Hi Fabian
>
> I think this is a decent idea. My only reservations are that it would require
> everyone to learn the OSM Vendor Layer API. It might also not allow testing
> nuances in the access layer APIs, which might be useful.
[EZ] This is true. But the API is simple. The MAD flow API is:
bind - to get a handle for sending mads of specific class and registering callbacks
send - to send a mad
get_mad - to get a mad buffer
put_mad - to return it to the driver
The rest can be found in the OpenSM repository under osm_vendor_api.h
>
> So I think it would be useful to have the test run over each low level MAD API,
> as well as to the OSM Vendor Layer.

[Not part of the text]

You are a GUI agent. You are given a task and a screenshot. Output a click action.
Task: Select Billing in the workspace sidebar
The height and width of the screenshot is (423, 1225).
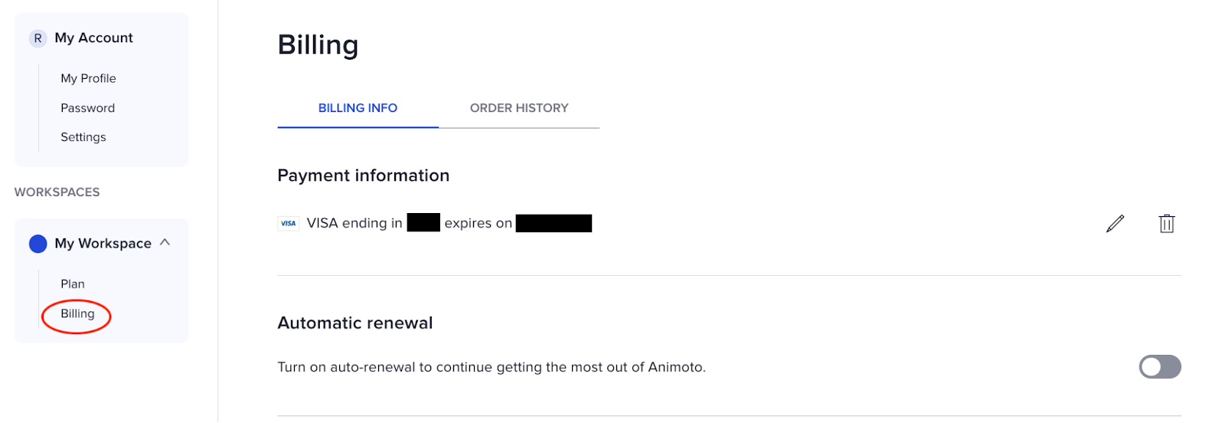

I'm a bit weary of adding extra layers
> between the tests and the access layer - it just creates more areas where things
> can go wrong. That said, I'm not dead set on this and could be convinced
> otherwise, but I just don't know enough about the OSM Vendor Layer at the moment
> and don't have many cycles to learn it.
[EZ] I agree. Code testing should be done in all layers. But writing cluster debug tools is easier with a higher abstraction layer (callbacks vs. polling or blocking reads).
>
>
> By system names, you mean node descriptions?
[EZ] If the user provide a file describing the topology in terms of systems then the code uses the names provided in the file in its reports.
For example: Assuming you have a cluster built of a 288port switch and 288 HCAs.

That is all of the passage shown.